# DOCUMENT SEGMENT
——————

It is a peculiar site. A nice, white beach is strewn with metal debris and as we swim out we survey the underwater military rubbish dump. We find shipwrecks, vehicles, wheels scattered all over, tanks, and lots of unrecognisable structures.

Matias surveying the wreckage

Also a wartime casualty is the wreck of the SS President Coolidge – one of the largest shipwrecks in the world. A luxury liner appropriated by the army, the huge ship (187 m long) was struck by a mine and sank just off Luganville. The wreck is still rather intact and full of equipment, including supplies, guns, tanks and other vehicles, making for an interesting dive.

Blue hole surrounded by jungle.
Hanging on by a thin thread.

It is not all war, though. In between rain showers, we travel up long, still rivers where the green jungle is perfectly mirrored in the shallow water to visit gorgeous freshwater blue holes. Ropes hang from overhead branches and the kids spend hours flying through the air and cannon-balling into the deep blue waters.

David – attempted back flip turns into back flop.
Lukie taking the plunge.
Matias on a rope swing.

 

Island blong blak majik

The famous Ambrym Rom dance.

“Haiahoieh, haiaho!” chant the men, stomping their feet on the ground, small clouds of black dust rising. “Haiahoieh, haiaho!”

They sway and shuffle in front of the giant, brightly-painted carved wooden statues backed by green jungle, expanding and contracting in a tightly-woven circle, their backs to the assembled crowd. One man beats the rhythm of the song on a traditional drum, and the beat quickens with each footstep, sweat beginning to appear on their near-naked bodies. “Haiahoieh, haiaho!”

Suddenly, from the right-hand side, a fearsome creature whirls into the clearing, brushing past the audience and spinning its way towards the dancers. It is a man clad in an extraordinary costume – a conical carved hardwood mask featuring heavy white eyelids and intricate designs in green, red and white shapes, creating a fearsome grimacing whole. The mask chin culminates in a long whitish beard and the top of the head is adorned with a series of light tufts which extend down the back of the head to form long, white hair. A feathery cloak of dried banana leaves covers the dancer’s entire body. Shrouded in the mask and cloak, brandishing an elongated hollow club, the wearer looks like a rare demon bird, twirling and whirling, stomping and singing, the feathery cloak swishing with the movements of the dance, fragile dried banana leaves extending like an elaborate golden tutu. A moment later another masked dancer joins from the right, and after that another and another, until the dancing group is complete: six men in the middle wearing the traditional costume of a small woven penis sheath attached to a belt flanked by five menacing mask-wearers.

Fearsome mask-wearer.

We are witnessing the famous Rom dance on the black volcanic island of Ambrym.

——————

# COLLECTED DATA

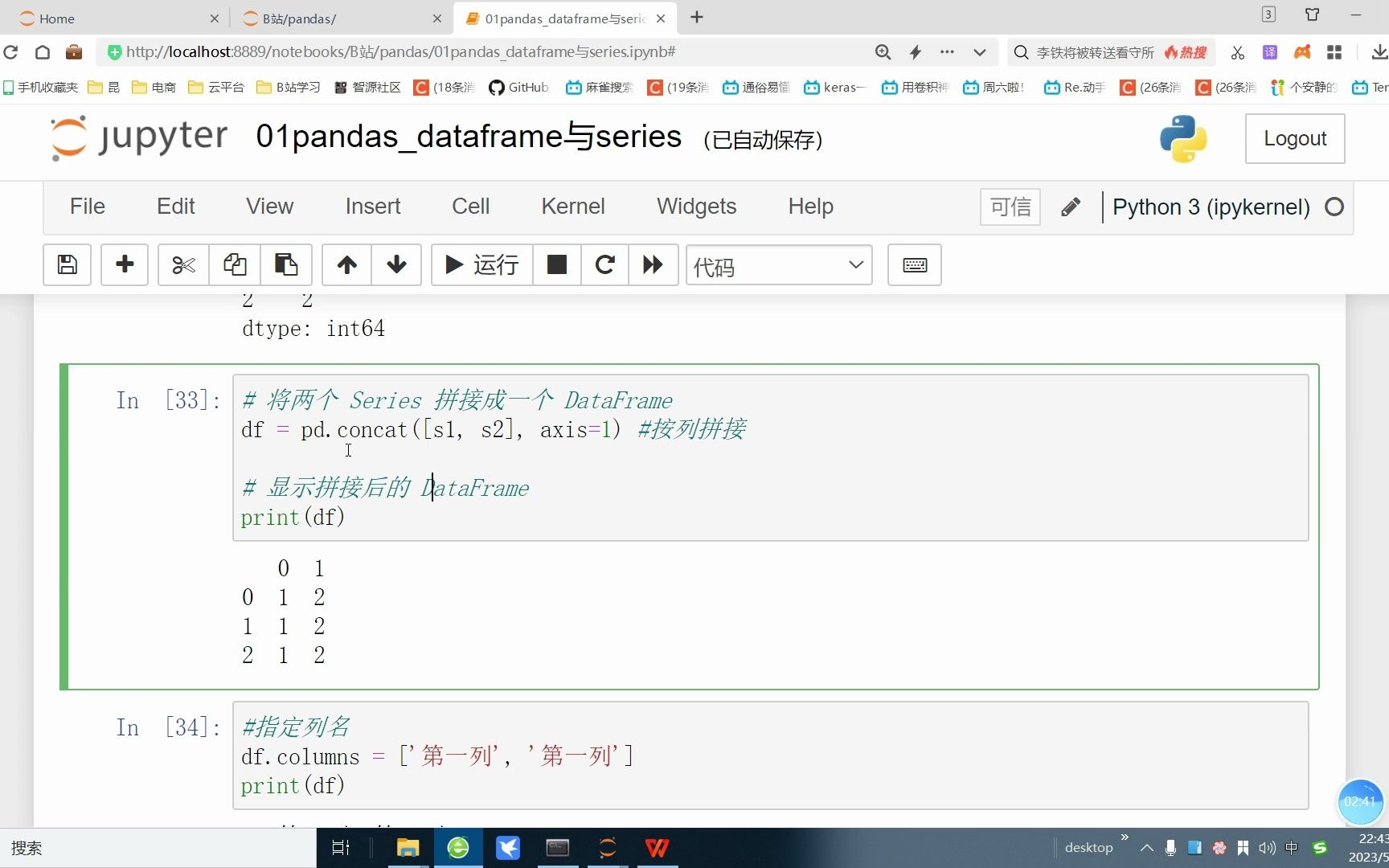Cut the selected cell
The width and height of the screenshot is (1389, 868).
182,264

——————

# PROBLEM A
In the travel account, why is the wreck of the SS President Coolidge an interesting dive? Answer in one to three sentences.
# PROBLEM B
Print the passage of the travel account from "Matias surveying the" up to and including "deep blue waters.".

# CORRECT RESULT A
The wreck is still rather intact and full of equipment, including supplies, guns, tanks and other vehicles. The account says this makes for an interesting dive.

# CORRECT RESULT B
Matias surveying the wreckage

Also a wartime casualty is the wreck of the SS President Coolidge – one of the largest shipwrecks in the world. A luxury liner appropriated by the army, the huge ship (187 m long) was struck by a mine and sank just off Luganville. The wreck is still rather intact and full of equipment, including supplies, guns, tanks and other vehicles, making for an interesting dive.

Blue hole surrounded by jungle.
Hanging on by a thin thread.

It is not all war, though. In between rain showers, we travel up long, still rivers where the green jungle is perfectly mirrored in the shallow water to visit gorgeous freshwater blue holes. Ropes hang from overhead branches and the kids spend hours flying through the air and cannon-balling into the deep blue waters.